:: What to do ::
Lines in the data below that contain the word "Atrápalo" are to be copied.

--

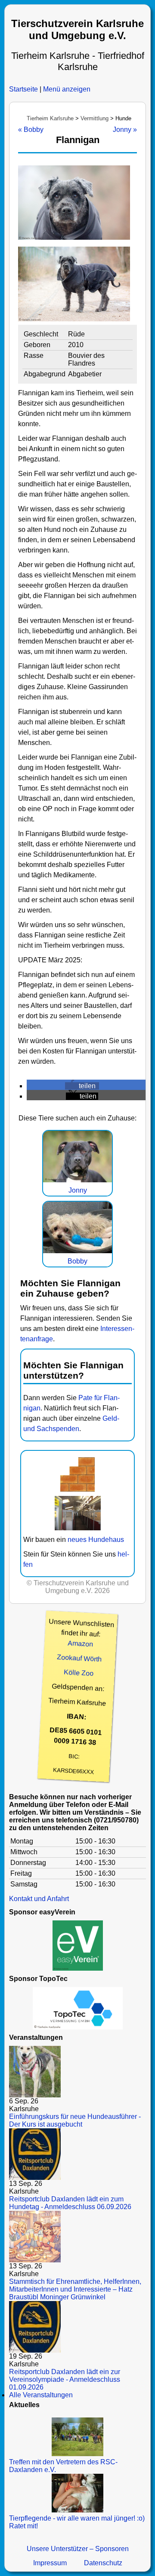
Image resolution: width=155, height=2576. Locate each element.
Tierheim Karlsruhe (50, 118)
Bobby (77, 1261)
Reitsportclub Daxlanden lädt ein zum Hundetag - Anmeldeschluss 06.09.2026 (70, 2202)
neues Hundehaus (96, 1539)
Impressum (50, 2563)
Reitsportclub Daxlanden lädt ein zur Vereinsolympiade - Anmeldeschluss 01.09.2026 (64, 2379)
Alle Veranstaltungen (41, 2395)
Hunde (123, 118)
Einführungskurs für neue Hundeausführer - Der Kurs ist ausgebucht (75, 2120)
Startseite (23, 89)
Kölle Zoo (79, 1672)
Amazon (80, 1643)
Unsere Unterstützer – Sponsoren (78, 2548)
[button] (82, 1086)
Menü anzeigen (66, 89)
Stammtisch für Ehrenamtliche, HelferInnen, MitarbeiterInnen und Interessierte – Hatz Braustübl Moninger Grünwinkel (75, 2289)
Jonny (77, 1190)
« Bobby (30, 129)
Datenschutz (103, 2563)
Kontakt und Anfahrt (39, 1898)
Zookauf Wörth (79, 1658)
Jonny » (125, 129)
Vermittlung (94, 118)
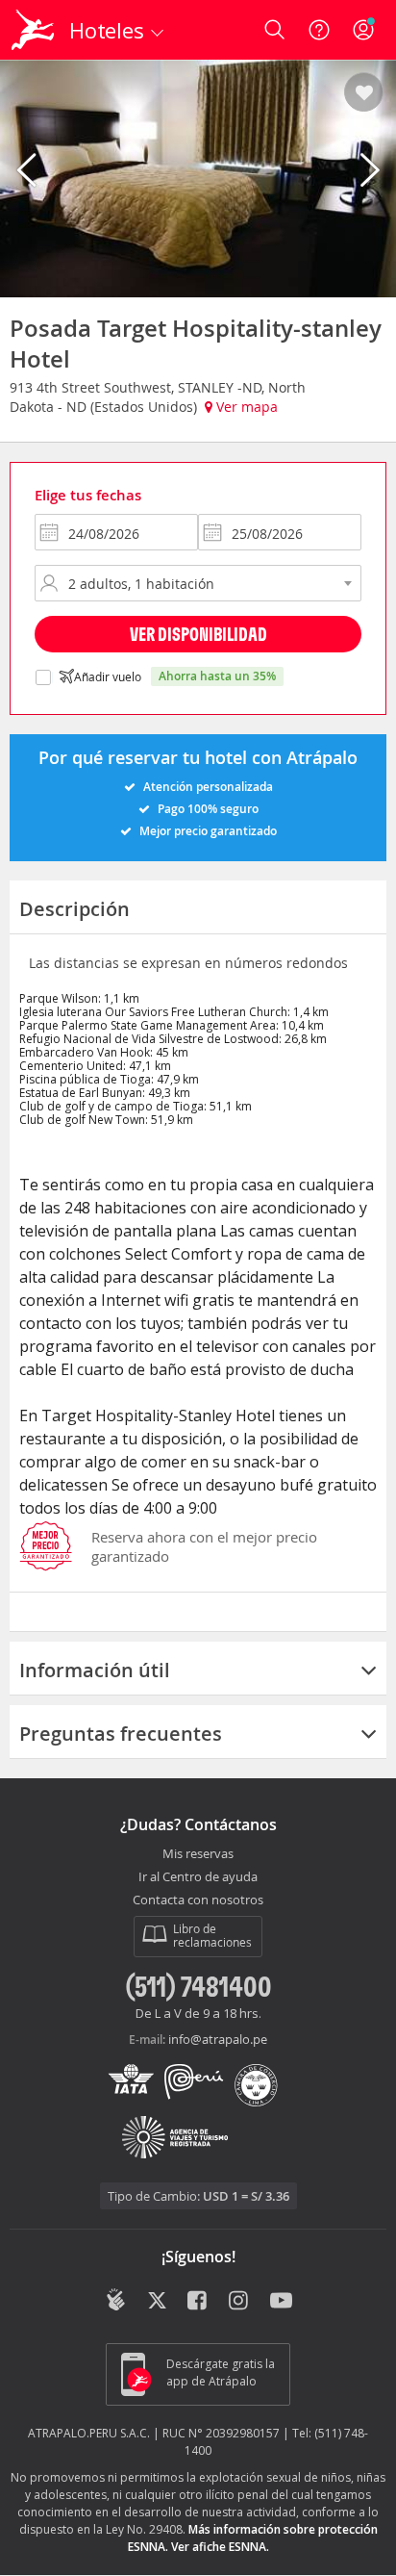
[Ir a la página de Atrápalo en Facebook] (198, 2301)
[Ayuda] (319, 29)
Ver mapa (245, 406)
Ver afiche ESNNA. (220, 2546)
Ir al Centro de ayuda (198, 1877)
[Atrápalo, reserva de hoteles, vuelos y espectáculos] (33, 30)
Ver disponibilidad (198, 634)
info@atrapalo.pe (217, 2039)
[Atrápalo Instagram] (240, 2301)
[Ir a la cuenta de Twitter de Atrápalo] (157, 2301)
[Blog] (116, 2299)
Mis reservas (198, 1854)
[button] (364, 93)
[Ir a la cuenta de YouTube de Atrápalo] (281, 2301)
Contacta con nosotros (198, 1900)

--

:: Completed task ::
[Ir a la página de Atrápalo en Facebook] (198, 2301)
[Atrápalo, reserva de hoteles, vuelos y espectáculos] (33, 30)
[Atrápalo Instagram] (240, 2301)
[Ir a la cuenta de Twitter de Atrápalo] (157, 2301)
[Ir a la cuenta de YouTube de Atrápalo] (281, 2301)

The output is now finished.